La mission d’information a auditionné les « représentants des principaux réseaux sociaux au mois de juin (Facebook, Instagram Snapchat, TikTok, Twitter ayant refusé d’y participer). « Les standards de la communauté définissent ce qui est autorisé et ce qui n’est pas. Le harcèlement est interdit sur nos plateformes. « Au premier trimestre 2021, sur les contenus de cyberharcèlement, nous avons supprimé 8,8 millions de contenus sur Facebook, 5,5 millions sur Instagram », avait expliqué Capucine Tuffier, directrice des politiques publiques d’Instagram France.

« Former à une éthique et un code de bonne conduite du numérique »

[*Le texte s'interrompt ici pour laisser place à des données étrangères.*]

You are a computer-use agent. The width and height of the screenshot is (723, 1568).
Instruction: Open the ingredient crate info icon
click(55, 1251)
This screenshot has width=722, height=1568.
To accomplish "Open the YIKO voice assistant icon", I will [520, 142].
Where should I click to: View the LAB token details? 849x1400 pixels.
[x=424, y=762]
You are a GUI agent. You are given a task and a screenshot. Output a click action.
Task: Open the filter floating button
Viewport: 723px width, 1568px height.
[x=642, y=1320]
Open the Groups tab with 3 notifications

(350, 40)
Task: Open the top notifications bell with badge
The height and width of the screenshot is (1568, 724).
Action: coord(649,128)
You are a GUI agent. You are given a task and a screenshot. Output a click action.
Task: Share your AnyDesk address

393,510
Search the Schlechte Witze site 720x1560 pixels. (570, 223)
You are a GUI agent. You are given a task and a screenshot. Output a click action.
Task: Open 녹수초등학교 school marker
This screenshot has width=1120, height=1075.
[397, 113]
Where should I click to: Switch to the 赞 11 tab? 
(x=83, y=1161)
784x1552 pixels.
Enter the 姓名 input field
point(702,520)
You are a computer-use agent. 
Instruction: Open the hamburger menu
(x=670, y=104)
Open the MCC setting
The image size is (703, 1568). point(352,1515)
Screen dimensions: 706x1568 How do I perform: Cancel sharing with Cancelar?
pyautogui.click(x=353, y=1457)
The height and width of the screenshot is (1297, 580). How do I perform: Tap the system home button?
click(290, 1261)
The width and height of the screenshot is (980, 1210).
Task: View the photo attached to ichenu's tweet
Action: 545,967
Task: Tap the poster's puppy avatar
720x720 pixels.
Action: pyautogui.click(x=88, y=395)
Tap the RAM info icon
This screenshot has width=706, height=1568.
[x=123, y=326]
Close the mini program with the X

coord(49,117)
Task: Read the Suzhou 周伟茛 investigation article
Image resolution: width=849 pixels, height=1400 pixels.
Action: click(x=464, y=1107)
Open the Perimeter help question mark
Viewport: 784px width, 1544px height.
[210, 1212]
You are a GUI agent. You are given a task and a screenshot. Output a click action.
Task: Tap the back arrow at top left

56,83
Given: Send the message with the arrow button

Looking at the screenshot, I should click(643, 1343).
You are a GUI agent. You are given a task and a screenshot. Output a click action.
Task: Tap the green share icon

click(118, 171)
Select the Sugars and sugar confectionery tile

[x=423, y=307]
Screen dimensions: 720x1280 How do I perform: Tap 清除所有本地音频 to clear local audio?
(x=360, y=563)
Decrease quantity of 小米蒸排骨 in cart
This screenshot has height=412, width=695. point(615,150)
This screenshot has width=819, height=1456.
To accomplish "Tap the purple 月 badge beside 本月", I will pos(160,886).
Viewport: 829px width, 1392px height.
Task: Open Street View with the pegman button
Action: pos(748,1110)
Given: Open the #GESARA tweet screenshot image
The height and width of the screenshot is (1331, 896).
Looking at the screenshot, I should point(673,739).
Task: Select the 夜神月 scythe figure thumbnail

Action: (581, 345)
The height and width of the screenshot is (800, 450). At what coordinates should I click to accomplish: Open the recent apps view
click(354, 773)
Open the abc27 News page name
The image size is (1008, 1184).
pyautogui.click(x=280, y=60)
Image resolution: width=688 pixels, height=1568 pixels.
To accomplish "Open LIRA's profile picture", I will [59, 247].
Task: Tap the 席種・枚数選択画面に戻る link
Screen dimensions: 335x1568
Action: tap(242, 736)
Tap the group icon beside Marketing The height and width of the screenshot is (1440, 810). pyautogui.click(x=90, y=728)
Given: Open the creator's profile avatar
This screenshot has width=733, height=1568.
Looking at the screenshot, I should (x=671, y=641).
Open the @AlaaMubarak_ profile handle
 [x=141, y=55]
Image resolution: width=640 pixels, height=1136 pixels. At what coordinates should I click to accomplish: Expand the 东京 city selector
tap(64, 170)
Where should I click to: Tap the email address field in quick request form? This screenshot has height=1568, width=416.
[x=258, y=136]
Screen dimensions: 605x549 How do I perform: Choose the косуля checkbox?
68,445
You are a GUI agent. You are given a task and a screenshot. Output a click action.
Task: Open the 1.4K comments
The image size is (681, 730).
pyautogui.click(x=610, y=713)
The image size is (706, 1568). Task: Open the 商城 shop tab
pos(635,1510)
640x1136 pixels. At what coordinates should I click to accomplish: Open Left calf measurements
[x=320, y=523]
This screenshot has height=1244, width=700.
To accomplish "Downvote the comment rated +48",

Les représentants des réseaux sociaux s’étaient montrés peu favorables à une interdiction de l’anonymat des utilisateurs, préférant, eux aussi, miser sur la prévention. « Au-delà de la levée de l’anonymat, l’étape numéro 1, c’est d’abord d’éduquer, il faut former à une éthique et un code de bonne conduite du numérique », avait lancé Jean Gonié directeur des politiques publiques de Snapchat Europe.

C’est la voie que suivent les sénateurs dans leurs préconisations, en obligeant les réseaux sociaux « à présenter de manière explicite et compréhensible des extraits des principales conditions d’utilisation, relatives au cyberharcèlement ». De même, les plateformes devraient présenter périodiquement à leurs utilisateurs, « une courte vidéo de sensibilisation sur les bons usages du numérique ».

>> Lire notre article. Fin de l’anonymat sur les réseaux : Facebook, Instagram, Snapchat et TikTok ne likent pas… devant les sénateurs

« Stress-tests » pour vérifier les protocoles de cyberharcèlement

Afin de prendre la mesure de leurs actions contre le cyberharcèlement, les sénateurs leur demandent aussi de réaliser « des stress-tests » pour vérifier leur protocole. En cas de refus, « l’instauration du name and shame » incitera les réseaux sociaux à être véritablement moteurs dans la lutte contre le cyberharcèlement scolaire », estiment les sénateurs.

Jean-Michel Blanquer a déjà indiqué qu’il porterait une attention particulière aux travaux du Sénat.